[Work order]: What you should give back is every line from the one containing "The width and" through the last line of the records below, word for word and without pictures.

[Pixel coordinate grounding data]
· · · · ·

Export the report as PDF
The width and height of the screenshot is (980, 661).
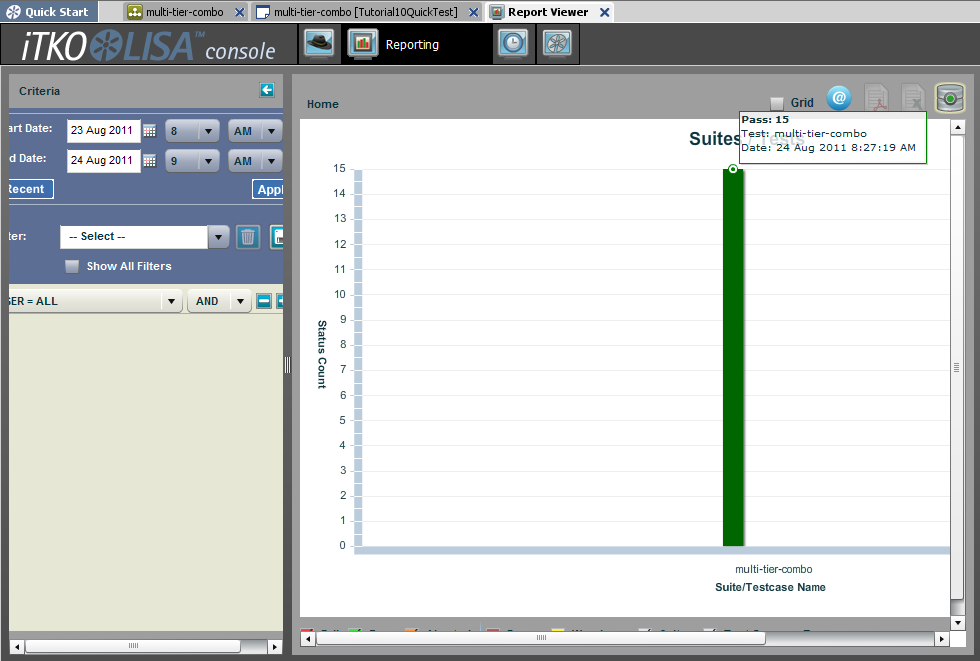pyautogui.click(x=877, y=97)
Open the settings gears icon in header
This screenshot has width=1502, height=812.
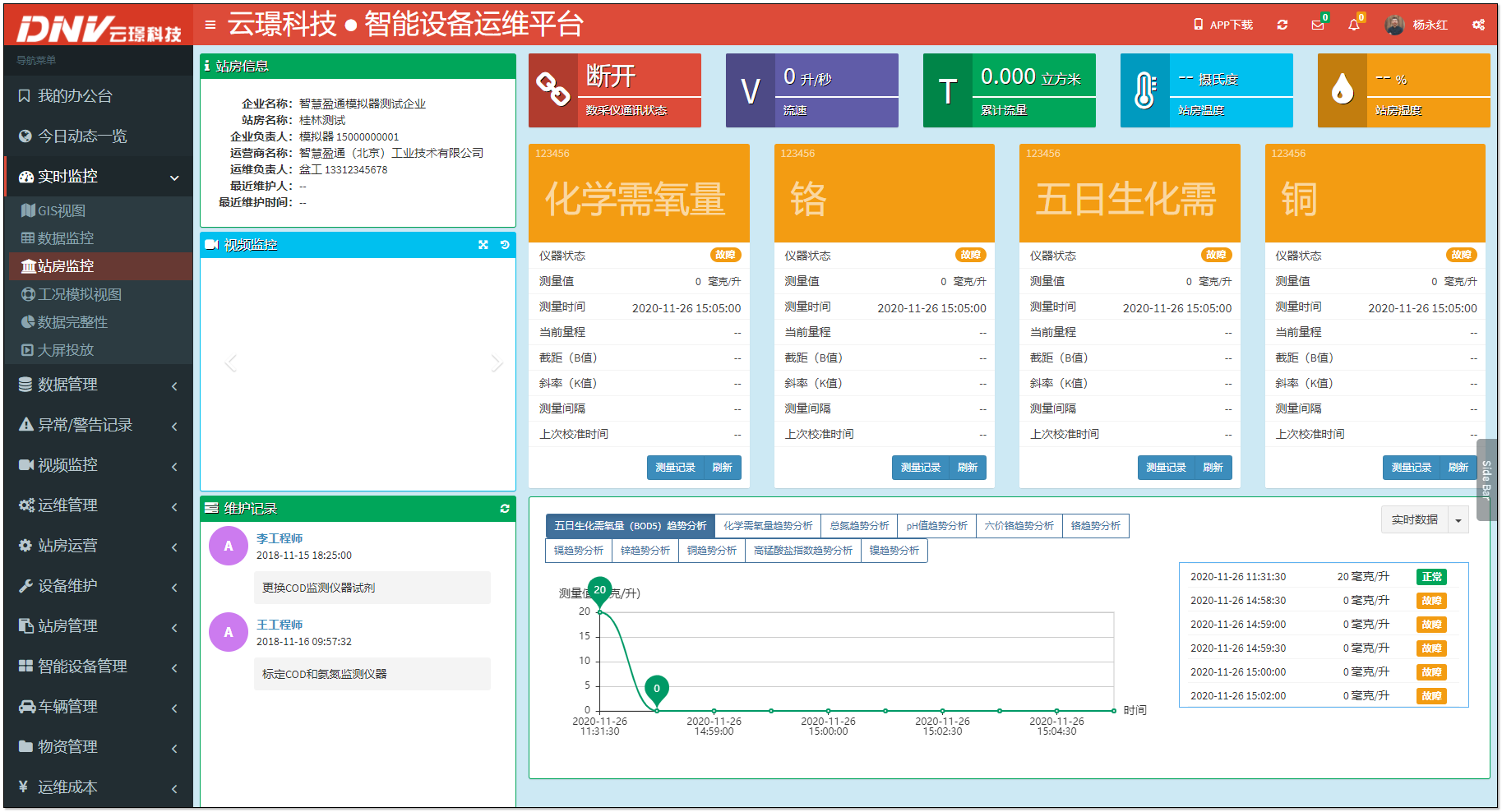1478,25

· · · · ·

[Reply to the task]:
The width and height of the screenshot is (980, 661).
pyautogui.click(x=877, y=97)
Open the settings gears icon in header
This screenshot has width=1502, height=812.
1478,25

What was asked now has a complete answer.